**Information shown:**
☆ ☆ ☆ ☆ ☆

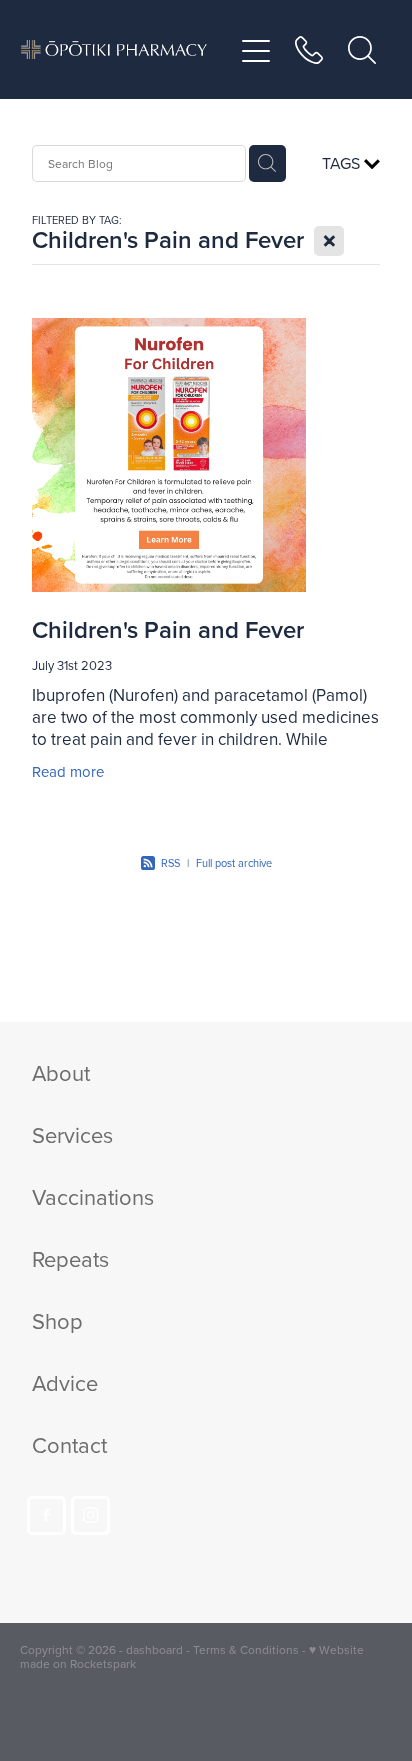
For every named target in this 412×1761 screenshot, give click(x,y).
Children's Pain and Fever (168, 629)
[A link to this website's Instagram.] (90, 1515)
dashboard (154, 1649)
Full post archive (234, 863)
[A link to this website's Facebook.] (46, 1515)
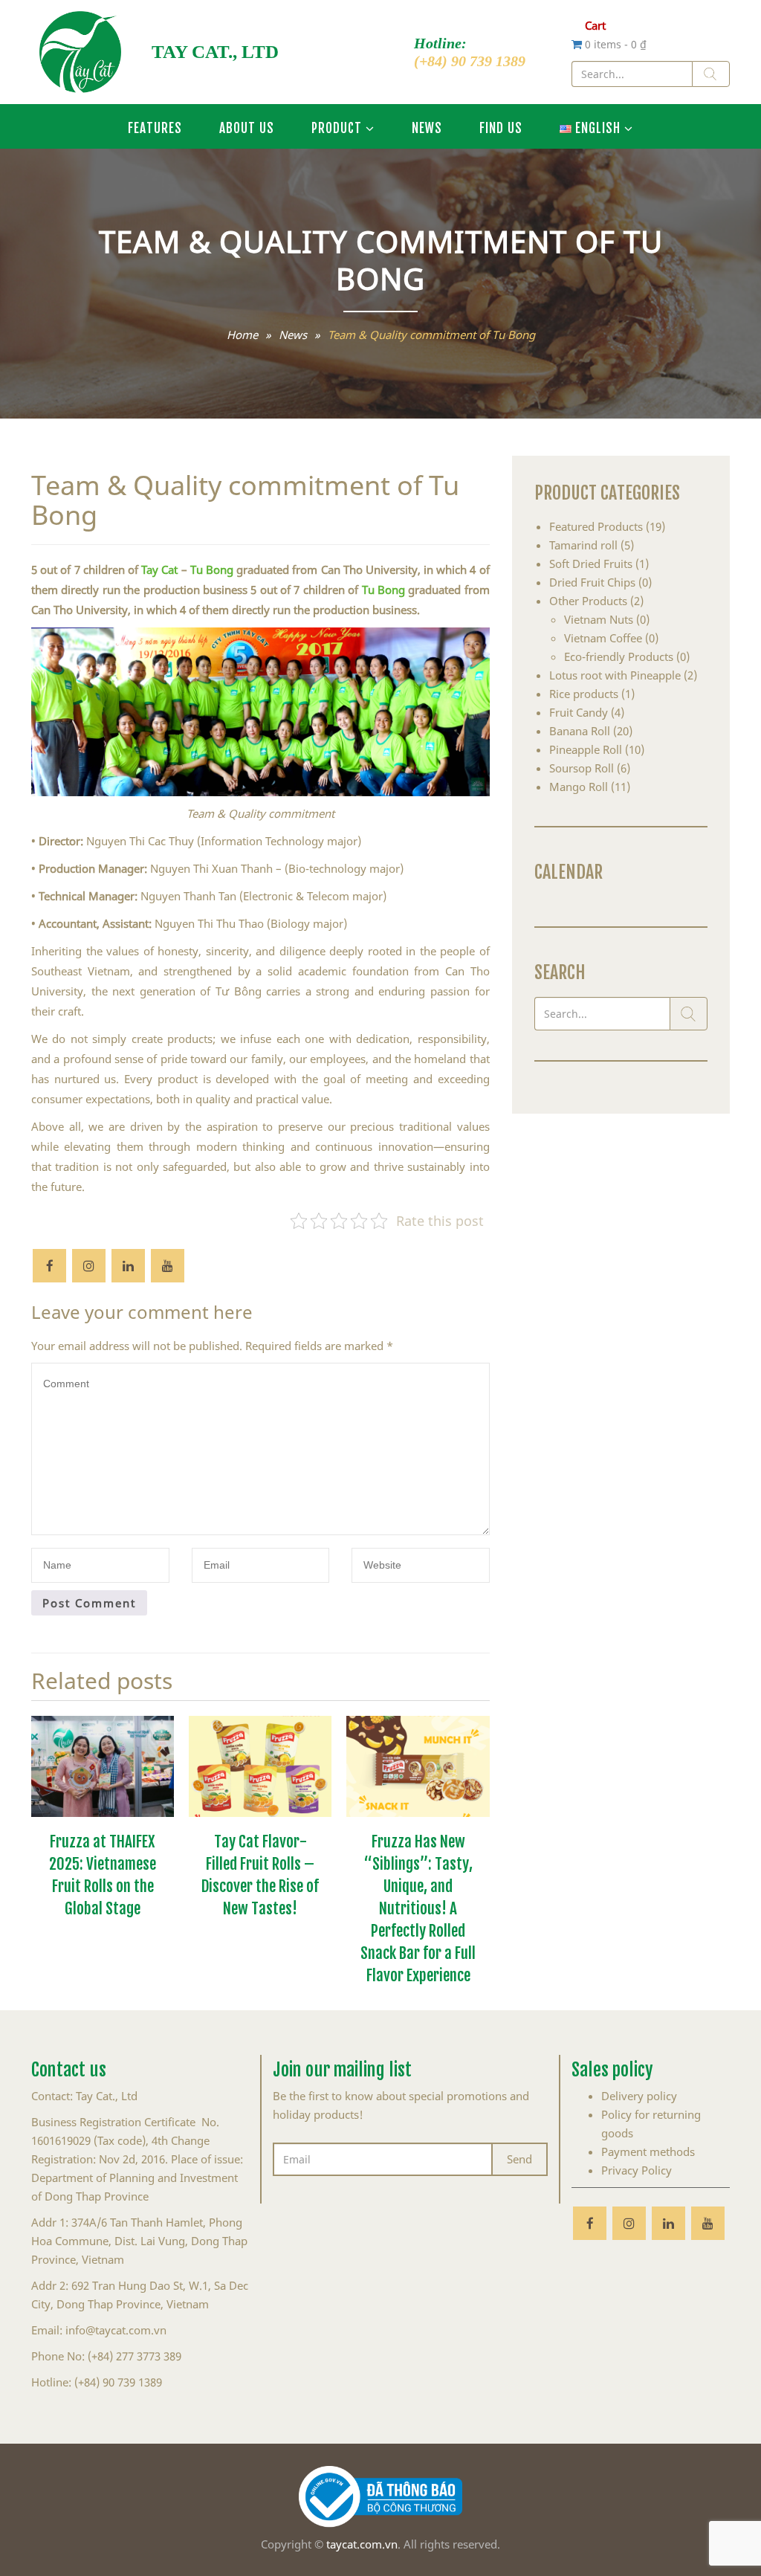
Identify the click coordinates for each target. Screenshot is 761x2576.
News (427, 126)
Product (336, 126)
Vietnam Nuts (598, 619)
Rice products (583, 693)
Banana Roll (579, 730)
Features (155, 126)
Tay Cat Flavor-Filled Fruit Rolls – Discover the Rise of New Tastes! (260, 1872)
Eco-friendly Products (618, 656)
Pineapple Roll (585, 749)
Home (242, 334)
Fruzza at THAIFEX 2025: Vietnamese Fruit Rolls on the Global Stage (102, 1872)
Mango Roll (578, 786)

☆ ☆ ☆ ☆ ☆

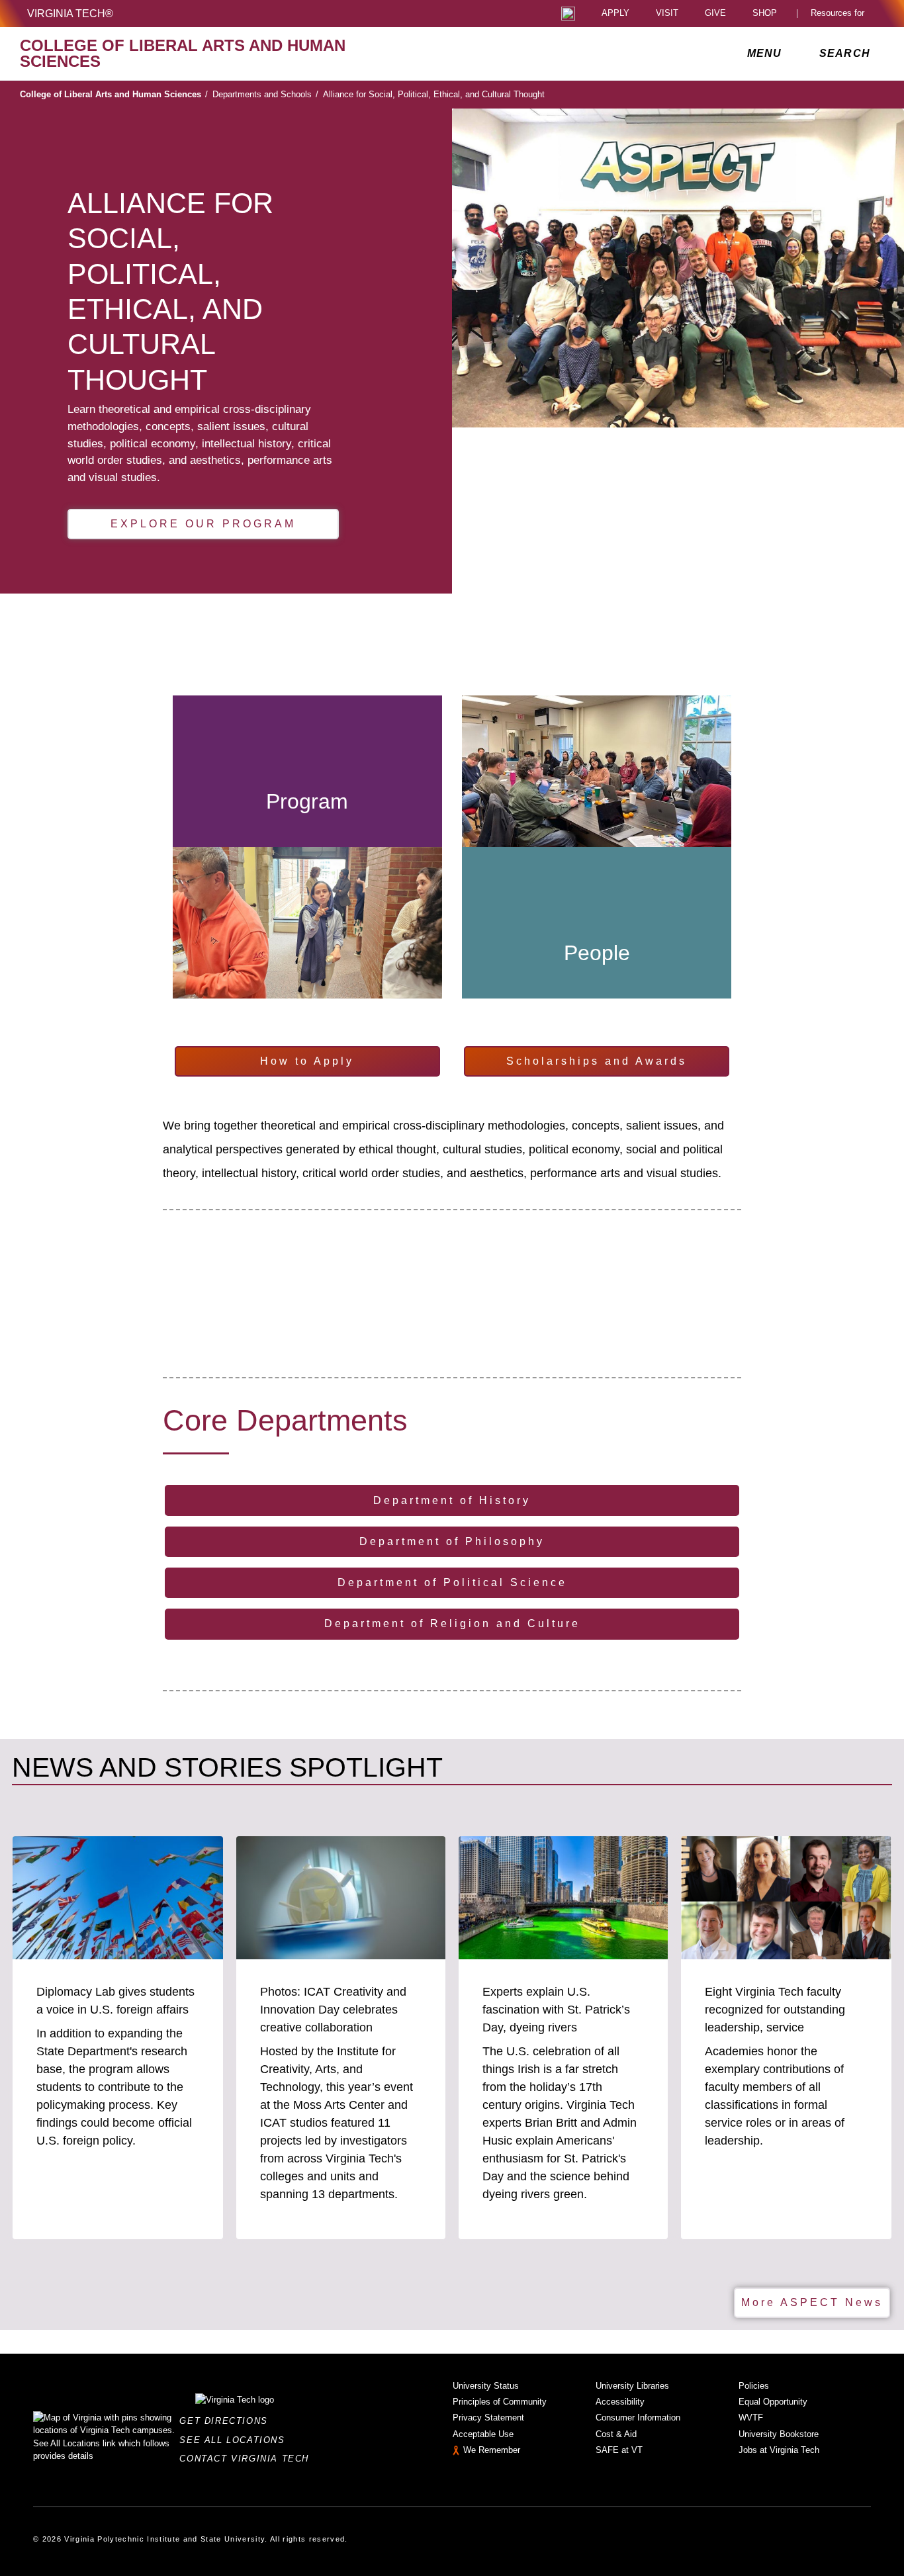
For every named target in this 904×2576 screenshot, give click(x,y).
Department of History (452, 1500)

☆ ☆ ☆ ☆ ☆

**Work required:** What you return should be exactly the lines above, starting at the one with "Pineapple Roll (585, 749)" and ending at the one with "Mango Roll (578, 786)", and nothing else.

**Task response:**
Pineapple Roll (585, 749)
Home (242, 334)
Fruzza at THAIFEX 2025: Vietnamese Fruit Rolls on the Global Stage (102, 1872)
Mango Roll (578, 786)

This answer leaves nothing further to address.